* **PROVIDED TEXT**
Our dear pastor assures people in the congregation that one doesn’t need to be well-educated to have a deep knowledge of scripture or a deep relationship with the Lord. Yes, that’s true. But he also is disappointed at the lack of intellectual curiosity and study that the elders and deacons exhibit. Well……
You are also in a realm (home-schooling) that, at least in my region, has historicallly been populated by people who thrive on conspiricies and modern “christian” gnosticism (equating that with intellectualism), and who feared allowing their children to be tainted by the
“worldly” or “anti-christian” public schools. Obviously, I think very differently.

I know that statement will be seen as provocative and stereotyping. I’m reporting on what I see among the people I know where I live. I also see new homeschool movements starting among family members and young friends, who are being absorbed into the same kind of thing, but many of them have a more robust academic background, at least I thought.

* **DATA SECTION**
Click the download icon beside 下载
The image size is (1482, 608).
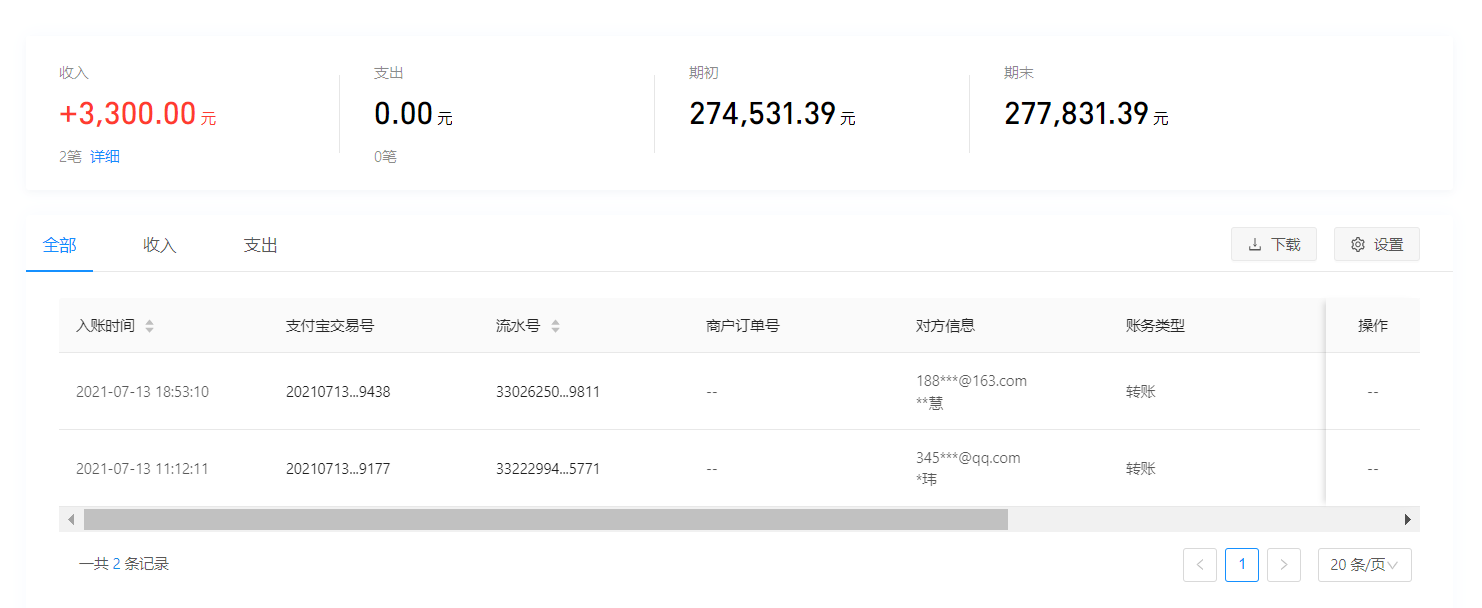tap(1255, 244)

* **ACTIVITY LIST**
• a. In the home-schooling passage, rewrite the stretch from "I know that" through "least I thought.", swapping "provocative" for "controversial".
• b. In the home-schooling passage, what did the people the writer describes fear would happen to their children in public schools, and how did they view those schools?
• c. What might come next in the home-schooling passage? Write a continuation that picks up from its final sentence.
The material plays no part in what you are asked to do here.

* **TASK-BY-TASK ANSWERS**
• a.
I know that statement will be seen as controversial and stereotyping. I’m reporting on what I see among the people I know where I live. I also see new homeschool movements starting among family members and young friends, who are being absorbed into the same kind of thing, but many of them have a more robust academic background, at least I thought.

• b. They feared their children would be tainted by the public schools, which they viewed as "worldly" or "anti-christian."

• c.
I wonder a lot about what pressures many church people are feeling to conform their thinking to the conspiracies and “christian gnosticism” I hear touted by those in influential positions. (Yeah. I am deliberately leaving those catagories loose, and I know they will not be loved by some.) So many things are called “biblical” these days that I find questionable at best: world view, manhood and womanhood, etc, etc. I am too old, inflexible, suspicious, and academic to accept those categories simply as presented. I’ve seen too many “christian” fads. I think there are a lot of younger, impressionable hearts, that are trying to please God, and have been sucked in to this, because they are told it’s “biblical” and therefore right and good. They want to please God, and they are being told by people they trust that this is right.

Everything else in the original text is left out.